▶ [EXERCISE 1]: Put the records, from the line containing "You are a computer-use" through the end of the records, inclusive, into a numbered list without blank lines. Leave the pictures out.

▶ [TEXT SECTION]:
Heretical CCM

There are a lot of threads asking about the licitness of listening to Contemporary Christian Music. Generally, it gets the same replies, “as long as it isn’t heretical…” So, rather than derailing another thread, I figured I’d start a new thread where we can charitably list certain popular CCM songs, that Catholics should AVOID, and why. So, here goes…

“Fly Away” by FFH, “I Wish We’d All Been Ready” by DC Talk(originally by Larry Norman), “Crack The Sky” by Mylon & Brokenheart, “Heavenbound” by DC Talk, “People Get Ready, Jesus is Coming” by Crytal Lewis. (The aformentioned songs all either explicitily or implicitly make a reference to John Darby’s pretribulational rapture which is heresy.)

“He Is” by Aaron and Jeoffrey (This song lists the books of the Bible, leaving out the Deuterocanonicals.)

“Between You and Me,” by DC Talk (Seems to indirectly attack the Sacrament of Reconciliation.)

“Blessed Assurance” by Third Day, among others (Seems to propogate the false "once saved always saved theology.)

“You Alone” by David Crowder Band among others (Includes the lyrics, “You alone are Father,” which could be construed as subtle anti-Catholicism.)

“Touch?” by Delirious?, “Reborn” by Rebecca St. James, “Rebirthing” by Skillet, “Easter Song” by 2nd Chapter of Acts. (Songs, that use the words, “Born Again,” or derivatives of such words, as found in John 3:5, but not within the context of the Sacrament of Baptism are extremely dangerous, in that when the Protestant hijacking of the meaning of “Born Again” is juxtaposed with the proper Catholic teaching of John 3:5, it can create the illusion that the Catholic Church is denying the reality of what some people may consider to be their most miraculous personal experience with God, while furthermore making Protestants falsely believe that the Catholic Church teaches that infant Baptism = automatic Heaven, which the Catholic Church has NEVER taught, yet would appear to teach when the term “Born Again” is given its faulty Protestant definition, and then the Protestant OSAS heresy is applied on top of that. This misunderstanding ALONE could cause people to either leave the Catholic Church, or not enter.)

▶ [DATA SHOWN]:
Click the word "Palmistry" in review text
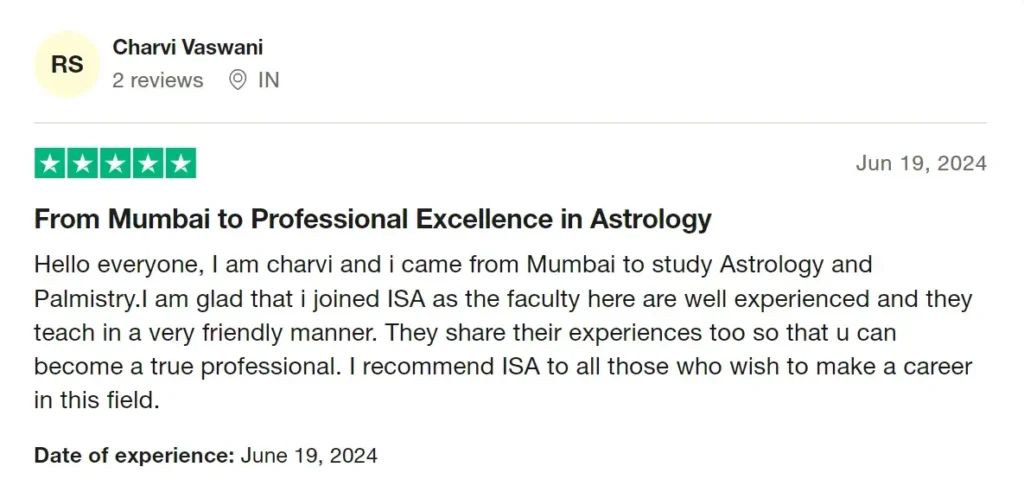This screenshot has width=1024, height=486. [84, 300]
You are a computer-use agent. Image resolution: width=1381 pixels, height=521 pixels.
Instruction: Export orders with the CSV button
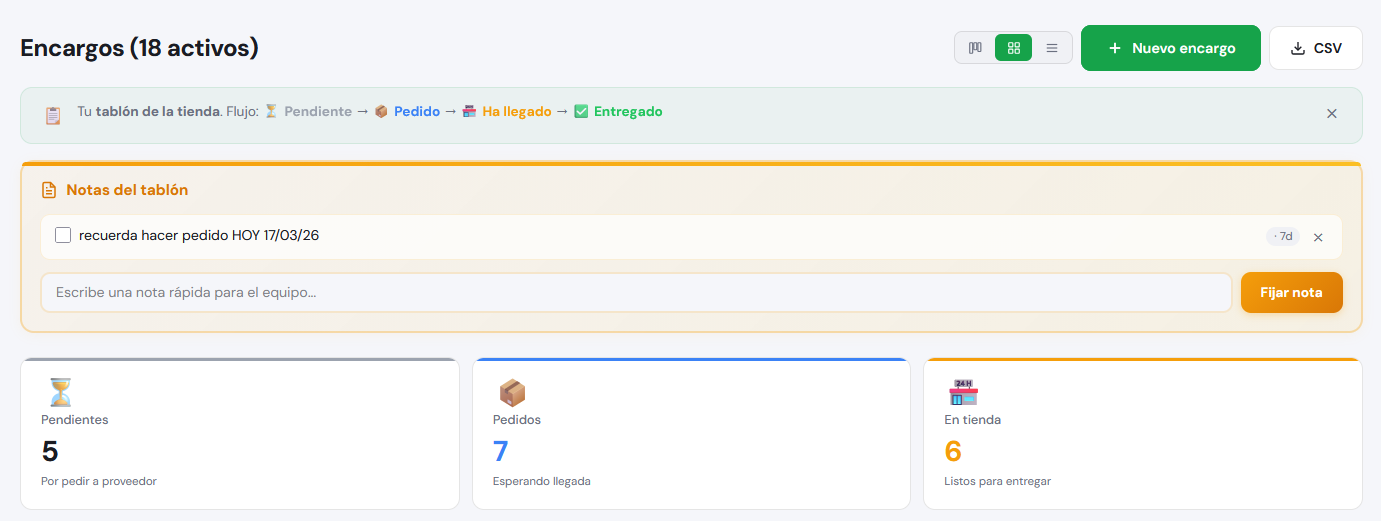click(1315, 48)
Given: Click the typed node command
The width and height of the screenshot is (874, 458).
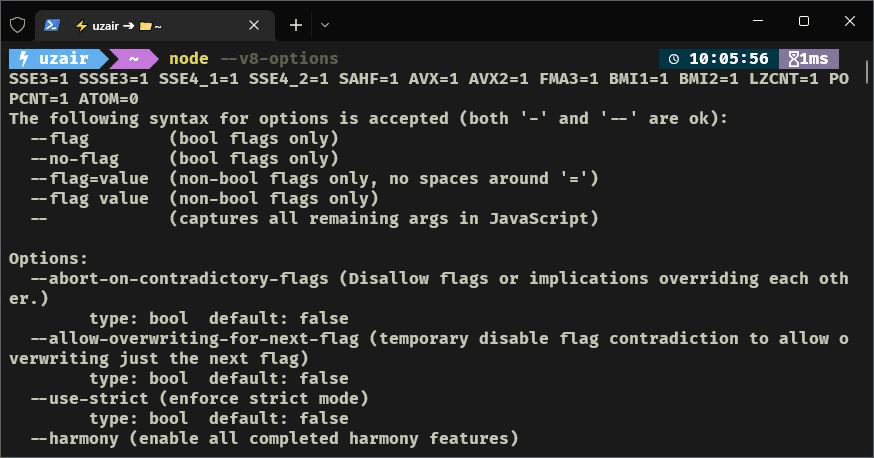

▶ [EXERCISE 2]: Reproduce the passage of the post about heretical Christian songs between "Heretical CCM" and "out the Deuterocanonicals.)", inclusive, word for word.

▶ [CORRECT RESPONSE 1]:
1. You are a computer-use agent. Image resolution: width=1381 pixels, height=521 pixels.
2. Instruction: Export orders with the CSV button
3. click(1315, 48)
4. Given: Click the typed node command
5. The width and height of the screenshot is (874, 458).

▶ [CORRECT RESPONSE 2]:
Heretical CCM

There are a lot of threads asking about the licitness of listening to Contemporary Christian Music. Generally, it gets the same replies, “as long as it isn’t heretical…” So, rather than derailing another thread, I figured I’d start a new thread where we can charitably list certain popular CCM songs, that Catholics should AVOID, and why. So, here goes…

“Fly Away” by FFH, “I Wish We’d All Been Ready” by DC Talk(originally by Larry Norman), “Crack The Sky” by Mylon & Brokenheart, “Heavenbound” by DC Talk, “People Get Ready, Jesus is Coming” by Crytal Lewis. (The aformentioned songs all either explicitily or implicitly make a reference to John Darby’s pretribulational rapture which is heresy.)

“He Is” by Aaron and Jeoffrey (This song lists the books of the Bible, leaving out the Deuterocanonicals.)